READING PASSAGE:

## Begin

At a 1080p resolution on PS4, the game does occasionally dip below 30 fps, though our limited testing suggests this may be a less common problem on Xbox One. There are rare cases where textures and objects pop in, the infrequency of which should probably be celebrated in a Bethesda product. On PC, a recurring glitch causes the player’s model to disappear, making the Pip Boy menus and aiming down the sight useless – this isn’t disastrous, as reloading a quicksave fixes the issue, but it’s an occasional frustration.

Bethesda has succeeded in many ways with Fallout 4. The Commonwealth and its characters do justice to the wasteland, and being in that world is as engrossing as ever. Combat is faster-paced and more enjoyable than it has been previously, thanks to system refinements, more effective use of the environment, and the new implementation of power armor. Its crafting and settlement systems, though simplistic and a bit arcane in terms of how they function, are easy to become lost in and can extend the game indefinitely.

Whether or not players find other changes displeasing, such as the new dialogue system and its limitations, is likely going to depend on their personal relationship with the Fallout series. Newer players will probably never know what they’re missing and are likely to have a fantastic time, while fans who have stuck around may be disappointed with the direction Fallout 4 takes.

Bottom Line: While Fallout 4 has some concessions in its RPG backbone to make a more accessible game, the post-nuclear wasteland remains as intriguing as ever.

Recommendation: New players will probably have a wonderful time. Long time fans may be disappointed with the game’s new direction.

## End

[Items from a dataset]
## Begin

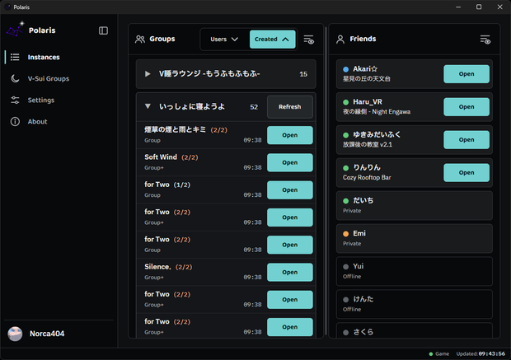Open Soft Wind instance

pos(290,162)
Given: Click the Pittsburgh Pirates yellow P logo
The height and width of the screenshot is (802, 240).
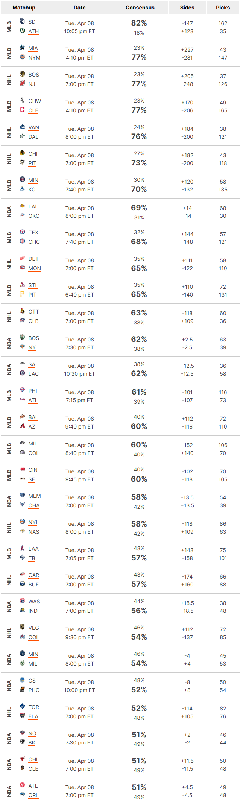Looking at the screenshot, I should [x=22, y=294].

## End

REQUIRED ACTIONS:
(1) Return the passage of the Fallout 4 review that runs from "Bethesda has succeeded" down to "Fallout 4 takes.", copied word for word.
(2) According to the Fallout 4 review, what fixes the PC glitch that makes the player's model disappear?
(3) List the things the Fallout 4 review credits for making combat faster-paced and more enjoyable.

EXERCISE RESPONSES:
(1)
Bethesda has succeeded in many ways with Fallout 4. The Commonwealth and its characters do justice to the wasteland, and being in that world is as engrossing as ever. Combat is faster-paced and more enjoyable than it has been previously, thanks to system refinements, more effective use of the environment, and the new implementation of power armor. Its crafting and settlement systems, though simplistic and a bit arcane in terms of how they function, are easy to become lost in and can extend the game indefinitely.

Whether or not players find other changes displeasing, such as the new dialogue system and its limitations, is likely going to depend on their personal relationship with the Fallout series. Newer players will probably never know what they’re missing and are likely to have a fantastic time, while fans who have stuck around may be disappointed with the direction Fallout 4 takes.

(2) Reloading a quicksave.

(3)
- System refinements
- More effective use of the environment
- The new implementation of power armor